Et le fait que ce jour-là je sois seule dans une voiture avec un simple chauffeur dont je ne connaissais même pas le nom puisqu'il avait été embauché par Normani avait intensifié ce vide d'amour et cette solitude. J'étais venue à la conclusion que celui-ci était là parce qu'il n'était que mon employé, il avait juste besoin de mon argent pour nourrir sa famille. Normani n'était là que pour sa carrière et ainsi de suite. J'avais trouvé une raison pour justifier chaque présence de mon entourage qui se limitait évidemment à un besoin ou un dépit.

Je pleurais mais ça m'importait peu. Les larmes pouvaient coulées abondamment sur mes joues, mouiller mon pantalon, ruiner mon maquillage et me brouiller la vue, je m'en foutais. Je me foutais de savoir qu'une maquilleuse avait passée près d'une heure sur mon maquillage ou de savoir que ma tenue devait être irréprochable pour les interviews qui m'attendaient. J'étais malheureuse et j'avais besoin de cinq minutes pour moi, cinq minutes pour pleurer et extérioriser la peine que j'avais en moi. Une peine que personne n'avait pu prévoir ou remarquer.
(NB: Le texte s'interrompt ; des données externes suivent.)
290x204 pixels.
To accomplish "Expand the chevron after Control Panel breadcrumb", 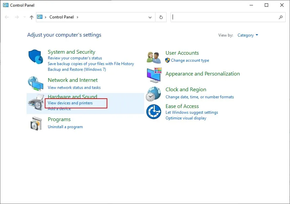I will (77, 17).
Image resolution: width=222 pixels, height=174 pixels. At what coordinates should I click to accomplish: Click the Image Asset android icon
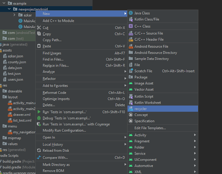pos(131,83)
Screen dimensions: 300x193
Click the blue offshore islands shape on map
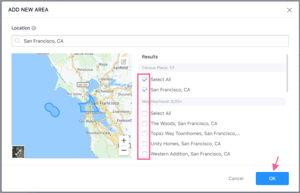pos(52,110)
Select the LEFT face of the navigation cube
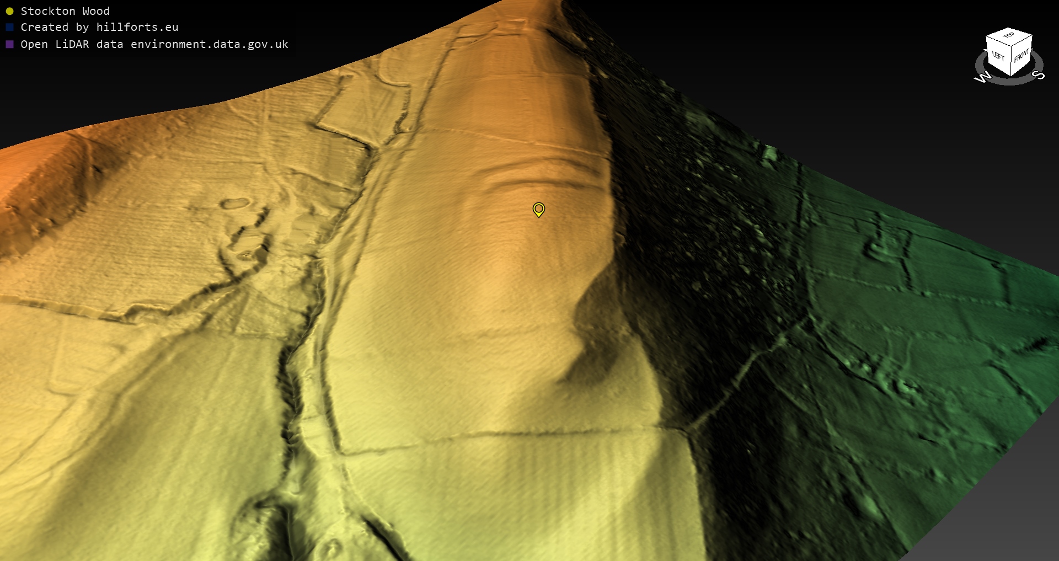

Mon regard brumeux avait capté le vide, la vitesse, un sentiment de fuir le monde, de s'en échapper. Et tout cela avec qu'un simple regard à travers une vitre. Je ne pensais plus à rien, j'avais coupé mon esprit de tout. Je ne faisais que laisser mon regard couler sur le paysage qui filait derrière nous, ou était-ce la voiture qui filait à travers le paysage?

J'avais fait de mon chagrin un problème second, qu'un simple détail pendant que je laissais mon cœur réagir à cette vitesse par des battements irréguliers, mais si plaisant. Je me laissais emporter comme la musique pouvait le faire une fois que je me mettais à chanter. Alors je mettais mise à fredonner et le résultat n'avait été que des plus réjouissants. Ma voix était rocailleuse par mes pleurs et je ne prêtais pas attentions à si je chantais faux ou non, il n'y avait pas de spectateurs, je chantais pour moi.